>> BEGIN Data entries
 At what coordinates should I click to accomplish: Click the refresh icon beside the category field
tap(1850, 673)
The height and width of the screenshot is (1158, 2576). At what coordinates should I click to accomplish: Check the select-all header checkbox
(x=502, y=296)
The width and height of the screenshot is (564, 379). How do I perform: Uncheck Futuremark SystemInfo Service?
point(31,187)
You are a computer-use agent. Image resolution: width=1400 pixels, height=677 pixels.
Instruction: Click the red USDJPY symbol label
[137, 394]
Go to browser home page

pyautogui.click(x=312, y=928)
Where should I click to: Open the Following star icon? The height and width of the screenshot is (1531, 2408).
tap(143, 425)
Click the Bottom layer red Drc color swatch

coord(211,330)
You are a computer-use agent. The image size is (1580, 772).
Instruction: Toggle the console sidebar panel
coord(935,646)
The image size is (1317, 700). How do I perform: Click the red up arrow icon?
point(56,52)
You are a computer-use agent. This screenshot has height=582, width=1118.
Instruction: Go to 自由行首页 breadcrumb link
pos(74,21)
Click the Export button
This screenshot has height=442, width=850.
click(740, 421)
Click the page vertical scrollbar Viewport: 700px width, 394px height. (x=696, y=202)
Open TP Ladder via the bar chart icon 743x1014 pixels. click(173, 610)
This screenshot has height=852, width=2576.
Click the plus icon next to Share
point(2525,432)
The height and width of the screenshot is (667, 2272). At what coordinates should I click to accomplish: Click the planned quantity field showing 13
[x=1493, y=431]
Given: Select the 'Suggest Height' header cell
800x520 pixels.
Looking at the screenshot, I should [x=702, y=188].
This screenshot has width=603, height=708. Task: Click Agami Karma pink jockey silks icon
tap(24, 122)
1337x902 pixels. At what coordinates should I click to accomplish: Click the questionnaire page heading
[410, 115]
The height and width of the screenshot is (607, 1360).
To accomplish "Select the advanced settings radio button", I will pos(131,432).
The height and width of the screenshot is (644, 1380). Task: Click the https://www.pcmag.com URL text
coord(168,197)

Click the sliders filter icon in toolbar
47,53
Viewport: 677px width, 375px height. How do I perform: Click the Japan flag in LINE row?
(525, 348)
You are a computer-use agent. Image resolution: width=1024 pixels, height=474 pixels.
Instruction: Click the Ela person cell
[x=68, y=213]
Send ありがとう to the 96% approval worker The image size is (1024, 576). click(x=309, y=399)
>> END Data entries
Reproduce word for word everything from the start of the entries above down to and including the line containing "point(31,187)".

→ Reply to the task
 At what coordinates should I click to accomplish: Click the refresh icon beside the category field
tap(1850, 673)
The height and width of the screenshot is (1158, 2576). At what coordinates should I click to accomplish: Check the select-all header checkbox
(x=502, y=296)
The width and height of the screenshot is (564, 379). How do I perform: Uncheck Futuremark SystemInfo Service?
point(31,187)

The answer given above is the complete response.